Course & Unit Planning (Blog 1)


Draft Teaching Philosophy:

Reading: Reading is a complex process where students interpret texts through an individual lens to generate meaning. Learning to read is a process by which the reader discovers avenues for interacting with a variety of texts, including pathways for choosing texts and different modes of response.

Students should read an array of college-level texts that includes multiple genres (short fiction, memoir or literary non-fiction, academic articles and social commentaries or editorials from Salon, The Huffington Post, New York Times, etc.). Students are given avenues for choice throughout the semester, such as selecting a longer text to read with a group of peers and the format for an associated reading/writing project.

Writing: Writing is the action of expressing one's ideas and understanding of the world through a socially constructed system of symbols. Learning to write requires both the mastery of specific cognitive skills and interpersonal skills as they relate to the larger human conversation. Furthermore, learning to write requires practice of multiple forms in varying contexts for writing. 
Writing situations for FYC build upon one another, leading students toward mid- to late- semester assignments meant to synthesize personal experience, classroom inquiry and outside texts. Through writing, students are introduced to the dialectical nature of the academic community and “real world” contexts for writing. Formal writing assignments for Developmental FYC can be categorized as: narrative, analysis, synthesis (with and without personal response), and an argument or proposal.

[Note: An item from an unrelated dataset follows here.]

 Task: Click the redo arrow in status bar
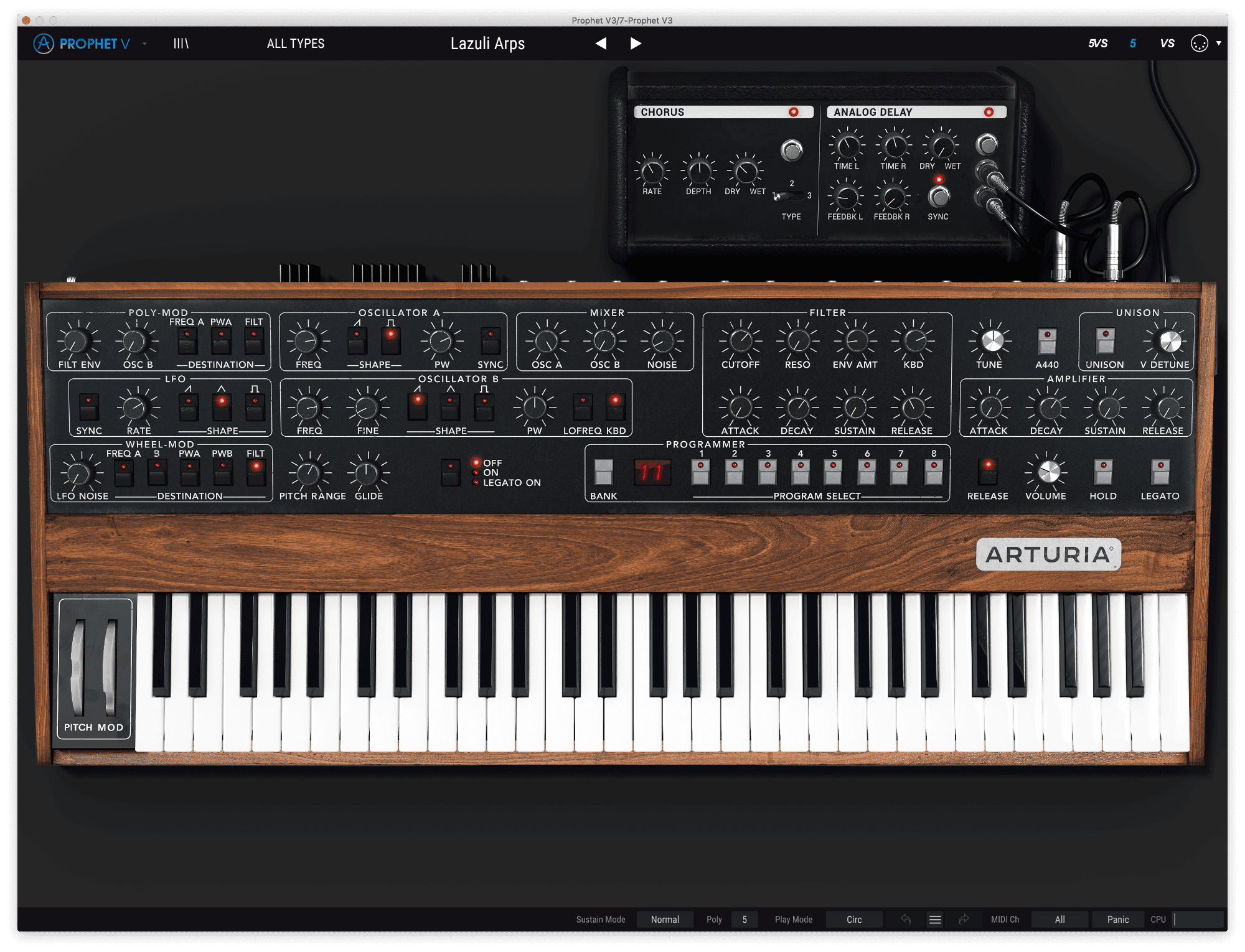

IRW: Reading is beneficial both for modeling modes of writing and as a launching point for writing topics. Writing in turn can benefit the understanding of reading by activating schema (pre-writing) and synthesizing/funneling reactions to texts (post-writing). 
Reading is accompanied by annotation and dialectical journals. Pre-writing activates schema prior to reading and post-writing moves students into class discussion. Writing takes place in response to texts. 
Cognition:  Students develop cognitive skills by interacting with texts and with each other in order to deepen their understanding of what they think, how they think and why they have come to think in those ways. 

Academic Community: Developmental students become members of the academic community by learning the expectations of college-level courses, the language of the community and the dialectical nature of the classroom. 

Students will develop academic, college-level skills in reading, writing and citizenship through exposure to academic-level reading and writing assignments and clear classroom expectations. Class time will be spent on a mix of individual writing (freewriting, journal responses), small and large group discussion stemming from the course inquiry, and collaborative reading and writing projects.